DISPARATES DE LOS ANGLÓMANOS (III)

Llega a tal extremo la desfachatez de los anglómanos que no se avergüenzan de defender el uso de voces inglesas en nuestra lengua —el abuso, por mejor decir— valiéndose de argumentos contradictorios con los que previamente ellos mismos han esgrimido.


Que procedan así no debería sorprendernos, pues tal actitud es típica de los que están profundamente convencidos de tener razón y, por lo tanto, no les pone cuidado el tratar de probárselo a quienes no opinan como ellos. Y se echa de ver muy bien cuando alegan que en español no hay vocablos que viertan con propiedad los anglicismos más comunes —por ejemplo, crush, like, influencer, flashback, chance, accountability o feedback—, pero alguien les demuestra que no, que tales voquibles tienen traducción cabal y sencilla: flechazo, aprobación, influyente, escena retrospectiva, oportunidad, rendición de cuentas y retroalimentación, respectivamente. Entonces, los anglómanos, en vez de reconocer su error (o de tratar de insistir de forma ingeniosa en que las palabras españolas elegidas no son las adecuadas), dan en salir con una pamplina diferente: que, aun cuando los anglicismos se puedan traducir con más o menos acierto, el mantenerlos enriquece el español, ya que permitirán expresar con otra palabra lo que quizás solamente se dice con una en nuestro idioma.


Y pasan en un santiamén, pues, de sostener que unas voces eran intraducibles a sostener justamente lo contrario sin rebozo.


Pero, aun cuando el tener gran número de sinónimos enriquezca un idioma; si lo meditamos bien, ¿por qué hay que enriquecer el idioma con voces ajenas —y muchas veces, además, malsonantes a nuestros oídos— en lugar de con derivaciones de voces propias?; ¿no dispone nuestra lengua de reglas con que producir nuevos vocablos para que sirvan de sinónimos a los que ya tenemos?
No deberíamos olvidar que lo de tomar vocablos de lenguas extranjeras se ha justificado tradicionalmente en que carecíamos de los conceptos equivalentes en la nuestra, lo cual presupone que los extranjerismos que incorporamos estarán siempre faltos de sinónimos. En atención a esto y a los despropósitos que oímos y leemos, se nos ofrecen algunas dudillas: ¿habría que buscarles también sinónimos —en su lengua de origen o en otra— a los anglicismos que hemos incorporado por no tener nosotros término castizo correspondiente? ¿Qué habríamos de hacer con vocablos como chóped, jaibol, macadán, póquer, remasterizar, parsec, nilón, craqueo o clíper? ¿Acaso a estos anglicismos se los exime, por ser precisamente anglicismos, de lo de la riqueza lingüística que los anglómanos cacarean? Y, a propósito, ¿qué habría que hacer con los extranjerismos que hemos tomado de otras lenguas distintas de la inglesa? ¿También habría que buscarles sinónimos a chantillí, espaguetis, bullabesa y andantino?
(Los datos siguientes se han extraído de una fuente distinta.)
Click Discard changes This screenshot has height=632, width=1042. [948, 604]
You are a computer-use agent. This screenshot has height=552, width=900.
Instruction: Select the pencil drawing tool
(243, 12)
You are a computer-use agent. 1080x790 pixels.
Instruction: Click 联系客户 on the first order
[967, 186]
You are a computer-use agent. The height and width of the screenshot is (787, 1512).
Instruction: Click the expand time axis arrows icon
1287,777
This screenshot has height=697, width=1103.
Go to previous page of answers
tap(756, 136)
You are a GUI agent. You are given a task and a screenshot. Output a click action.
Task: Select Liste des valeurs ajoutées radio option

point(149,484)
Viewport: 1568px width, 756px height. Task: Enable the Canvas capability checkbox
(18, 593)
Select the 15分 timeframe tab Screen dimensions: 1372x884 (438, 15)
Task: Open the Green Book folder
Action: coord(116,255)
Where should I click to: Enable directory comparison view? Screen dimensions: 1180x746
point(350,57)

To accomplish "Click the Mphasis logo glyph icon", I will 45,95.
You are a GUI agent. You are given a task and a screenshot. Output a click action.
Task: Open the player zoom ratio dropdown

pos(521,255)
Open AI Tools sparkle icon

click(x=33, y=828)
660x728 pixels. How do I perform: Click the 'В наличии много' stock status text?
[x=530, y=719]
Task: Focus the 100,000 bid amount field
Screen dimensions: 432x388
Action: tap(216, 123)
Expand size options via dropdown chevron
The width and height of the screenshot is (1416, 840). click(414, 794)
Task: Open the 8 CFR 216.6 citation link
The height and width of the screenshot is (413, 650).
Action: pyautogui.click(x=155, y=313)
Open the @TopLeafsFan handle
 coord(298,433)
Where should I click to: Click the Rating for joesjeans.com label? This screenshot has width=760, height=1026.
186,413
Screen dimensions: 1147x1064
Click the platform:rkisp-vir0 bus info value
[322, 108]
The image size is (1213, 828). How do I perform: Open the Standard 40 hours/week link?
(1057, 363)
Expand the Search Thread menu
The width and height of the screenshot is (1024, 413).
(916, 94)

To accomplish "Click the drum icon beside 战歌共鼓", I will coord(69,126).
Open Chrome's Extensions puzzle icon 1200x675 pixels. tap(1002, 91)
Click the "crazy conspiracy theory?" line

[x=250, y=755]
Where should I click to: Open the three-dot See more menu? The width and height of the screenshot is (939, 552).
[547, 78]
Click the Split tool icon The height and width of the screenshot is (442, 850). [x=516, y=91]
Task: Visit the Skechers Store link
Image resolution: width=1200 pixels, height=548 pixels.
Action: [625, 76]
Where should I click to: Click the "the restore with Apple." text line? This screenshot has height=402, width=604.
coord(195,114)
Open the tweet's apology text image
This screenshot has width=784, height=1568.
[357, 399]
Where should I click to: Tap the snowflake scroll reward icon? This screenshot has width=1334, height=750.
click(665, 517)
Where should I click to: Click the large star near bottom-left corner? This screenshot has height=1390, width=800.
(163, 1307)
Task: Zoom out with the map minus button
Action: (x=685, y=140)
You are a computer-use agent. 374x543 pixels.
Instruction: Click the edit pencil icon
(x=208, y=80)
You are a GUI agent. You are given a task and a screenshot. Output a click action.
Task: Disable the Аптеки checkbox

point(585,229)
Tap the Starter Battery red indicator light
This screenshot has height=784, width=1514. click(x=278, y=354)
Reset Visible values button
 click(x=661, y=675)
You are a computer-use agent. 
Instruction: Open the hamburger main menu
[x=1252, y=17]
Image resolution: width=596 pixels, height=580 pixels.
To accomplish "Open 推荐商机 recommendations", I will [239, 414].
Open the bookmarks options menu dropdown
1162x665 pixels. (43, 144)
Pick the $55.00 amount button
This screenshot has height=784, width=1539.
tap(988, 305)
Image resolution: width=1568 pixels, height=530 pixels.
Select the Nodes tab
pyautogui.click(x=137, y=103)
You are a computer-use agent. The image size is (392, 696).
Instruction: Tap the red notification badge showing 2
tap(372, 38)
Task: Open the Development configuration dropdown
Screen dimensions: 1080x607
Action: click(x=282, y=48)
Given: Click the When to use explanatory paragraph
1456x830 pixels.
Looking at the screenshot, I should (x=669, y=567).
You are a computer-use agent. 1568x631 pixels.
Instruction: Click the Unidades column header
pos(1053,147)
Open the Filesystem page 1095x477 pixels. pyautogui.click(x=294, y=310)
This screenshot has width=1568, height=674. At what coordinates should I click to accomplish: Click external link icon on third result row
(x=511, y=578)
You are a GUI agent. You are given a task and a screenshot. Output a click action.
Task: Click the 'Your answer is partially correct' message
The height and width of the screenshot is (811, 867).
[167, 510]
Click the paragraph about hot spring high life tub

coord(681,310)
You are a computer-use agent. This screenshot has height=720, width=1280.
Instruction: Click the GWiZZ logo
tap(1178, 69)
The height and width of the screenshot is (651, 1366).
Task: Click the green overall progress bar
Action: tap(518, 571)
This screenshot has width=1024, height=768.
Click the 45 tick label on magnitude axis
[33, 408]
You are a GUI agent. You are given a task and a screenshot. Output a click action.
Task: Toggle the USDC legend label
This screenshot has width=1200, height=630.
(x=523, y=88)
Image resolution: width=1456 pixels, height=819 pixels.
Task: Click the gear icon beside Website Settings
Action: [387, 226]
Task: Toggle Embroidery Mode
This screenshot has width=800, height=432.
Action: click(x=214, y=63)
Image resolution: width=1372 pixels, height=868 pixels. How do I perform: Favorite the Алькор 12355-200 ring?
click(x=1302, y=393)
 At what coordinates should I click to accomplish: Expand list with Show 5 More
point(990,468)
Y aún se nos ofrece otra duda mucho más gorda: si hay que juzgar por buenos los anglicismos innecesarios, pues nos permiten disponer de palabras de sobra, ¿no sería lo más ventajoso y conveniente meter todo el vocabulario inglés en nuestro diccionario? De esa manera, la riqueza lingüística de los hispanohablantes sí se volvería enorme… y se aumentaría infinitamente más si incorporáramos también todas las voces que usan franceses, alemanes, rusos y chinos; aunque barruntamos que esto último a los anglómanos no les parecería idea digna de aplauso, ya que, como viven tan maravillados por lo inglés, dan en que los préstamos solo tiene sentido recibirlos del idioma de Shakespeare —y sin ninguna traba—, porque, en el fondo, lo tienen por idioma superior, neutro y verdaderamente internacional (¡como si algún idioma natural pudiera ser neutro!, ¡como si no hubiese habido otros idiomas internacionales en épocas anteriores o no los hubiese aún hoy!).